Team O’Neill will take solace with an Eclipse Award for I’ll Have Another as outstanding 3-year-old male of 2012, but O’Neill, never one to count his chickens before they hatch, was prepared in any case.
“We should be good there,” he said, “and if we’re not, that’s OK too.”
We found another gem in Ed Golden’s recently compiled Santa Anita notes. This one’s about jockey Gary Stevens and the rampant rumors of a comeback since he was seen working horses at Pegasus Equine Rehabilitation Center.
From the notes:
Gary Stevens has dashed speculation that he would resume his riding career after an absence of seven years.
“As far as a comeback, I don’t know who’s spreading these rumors . . . I will be working for HRTV on opening day. That’s the only comment I have,” said the retired Hall of Fame jockey, who turns 50 next March 6.
Stevens, a three-time Kentucky Derby winner who rode for 27 years, announced his retirement on Nov. 27, 2005.
Stevens has been working horses recently at the Pegasus Training and Equine Rehabilitation Center in Redmond, Washington, and reportedly has his weight down to 122 pounds. The Pegasus operation is overseen by Stevens’ longtime friend, trainer Mike Puhich.
Hmmm. . . interesting comments from Mr. Stevens, but not really an all-out denial? Only time will tell.
From Ed Golden, Santa Anita Park press release:
Martin Pedroza and Rene Douglas have been friends for more than three decades.Natives of Panama, they attended jockey school there before migrating to the United States where they reached the upper echelon of their profession.
Douglas, a regular in Southern California before returning to the Chicago area where he was a six-time champion at Arlington Park, was paralyzed from the waist down in a tragic spill at that track on May 23, 2009.
Throughout his travails, Douglas maintained contact with Pedroza, who buoyed his spirits during bouts of depression, which diminished with time to the point that now Douglas is racing manager for the Good Friends Stable, which has Private Zone entered in the Grade I Malibu Stakes at Santa Anita on opening day next Wednesday. The rider: Martin Pedroza.
“Rene and Martin not only grew up together, they went to jockey school in Panama,” said Pedroza’s long-time agent, Richie Silverstein. “They’ve remained best friends and Rene suggested to Doug (O’Neill, who trains Private Zone) that because of his relationship with Martin, he’d like to keep him on the horse.”
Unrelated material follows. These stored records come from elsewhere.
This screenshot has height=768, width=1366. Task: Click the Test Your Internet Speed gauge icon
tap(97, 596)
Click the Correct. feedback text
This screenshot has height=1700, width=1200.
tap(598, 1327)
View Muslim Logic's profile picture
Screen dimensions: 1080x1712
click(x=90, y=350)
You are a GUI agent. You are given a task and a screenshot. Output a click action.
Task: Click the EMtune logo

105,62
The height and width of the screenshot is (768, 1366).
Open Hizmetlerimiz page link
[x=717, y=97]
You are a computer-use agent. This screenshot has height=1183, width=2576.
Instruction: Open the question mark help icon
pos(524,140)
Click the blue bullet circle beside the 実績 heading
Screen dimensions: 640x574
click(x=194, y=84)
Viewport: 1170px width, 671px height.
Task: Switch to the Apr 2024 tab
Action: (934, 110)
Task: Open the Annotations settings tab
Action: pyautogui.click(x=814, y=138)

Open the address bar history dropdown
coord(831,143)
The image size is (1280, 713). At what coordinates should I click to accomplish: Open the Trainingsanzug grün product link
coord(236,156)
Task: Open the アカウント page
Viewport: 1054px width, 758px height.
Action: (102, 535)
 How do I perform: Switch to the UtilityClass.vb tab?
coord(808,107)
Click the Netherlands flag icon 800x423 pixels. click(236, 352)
Pedroza has ridden Private Zone in four of the gelding’s five U.S. starts, finishing second the last two, beaten only a length last out in the Grade III Vernon Underwood at Betfair Hollywood Park on Dec. 2.
Douglas’ recovery has understandably been a work in progress.
“The first year and a half, he wouldn’t take phone calls, seemingly because he was depressed,” Silverstein said. “Now when I speak to him on the phone in Florida he seems in very good spirits. I know he goes to physical therapy every Saturday, but all in all, he’s sharp mentally and he knows his stuff.”
Added Pedroza: “It was rough in the beginning, but now I talk to him pretty much every day.”
As for Private Zone, who set the pace in his last two starts before he was overtaken in late stretch, Pedroza is optimistic, even though personally he’s coming off a forgettable Betfair Hollywood Park meet where he won only once from 68 mounts. He needs just one more victory to reach career milestone 3,500.
But right now, Pedroza’s focused on Private Zone. “I think he’s going to be all right,” Pedroza said.
The field for the Malibu, race eight of nine: Fed Biz, Mike Smith; Jimmy Creed, Garrett Gomez; Drill, Martin Garcia; The Lumber Guy, John Velazquez; Politicallycorrect, Joel Rosario; Basmati, Mario Gutierrez; Castaway, Joe Talamo; Private Zone, Pedroza; Guilt Trip, Rafael Bejarano; and Unbridled’s Note, Corey Nakatani.